NSAID are believed to reduce the risk of neurodegenerative disorders (Hirohata et al., 2005; Rosenberg, 2005). Indomethacin, ibuprofen, naproxen, and fenoprofen can specifically bind to and activate PPARα and/or PPARγ (Sastre et al., 2006; Heneka et al., 2007). Pioglitazone protects animals from neuronal cell death in a 1-methyl-4- phenyl-1,2,3,6-tetrahydropyridine (MPTP)-induced PD model (Wahner et al., 2007). ASA is a common NSAID. It is reported that ASA can upregulate PPARα/γ (Yiqin et al., 2009). In our research, ASA activates PPARα in SH-Y5Y cells, but does not affect protein expression. This result is consistent with research by Joan (Planaguma et al., 2002).
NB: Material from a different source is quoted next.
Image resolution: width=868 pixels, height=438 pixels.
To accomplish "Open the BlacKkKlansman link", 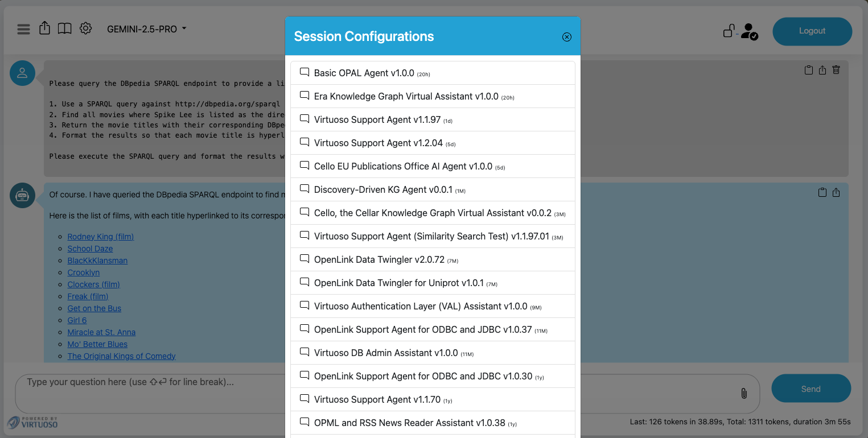I will pos(97,261).
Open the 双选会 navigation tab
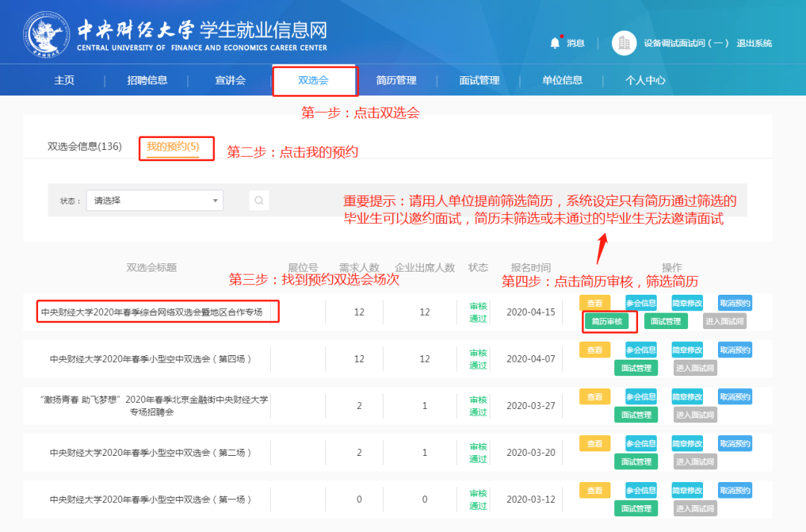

A combination of DHA and ASA further increases dimerization of PPARα and RXRα. Activation of PPARα and RXRα promotes the entering of nucleus and the formation of heterodimers. PPARα and RXRα heterodimers play important roles in regulating neuron apoptosis, inflammation, and neuroprotection. They can inhibit inflammation by prohibiting NFκB, pERK1/2, and COX-2 and promote neurotrophic factors PSD-95, BDNF, and GDNF.
Conclusions
Our results suggest that DHA and ASA could protect neurons through their functions on PPARα and RXRα, thus indicating therapeutic potential for targeting PPARα and RXRα and improving PD.
Footnotes
Acknowledgments
This study was supported by the Key Project of the National Natural Science Foundation of China (81230031/H18) and Hubei Province's Outstanding Medical Academic Leader Program. The authors thanked Hong Chang, Department of Neurology, Inner Mongolia Autonomous Region People's Hospital, for the patients' sample collection.
Disclosure Statement
No competing financial interests exist.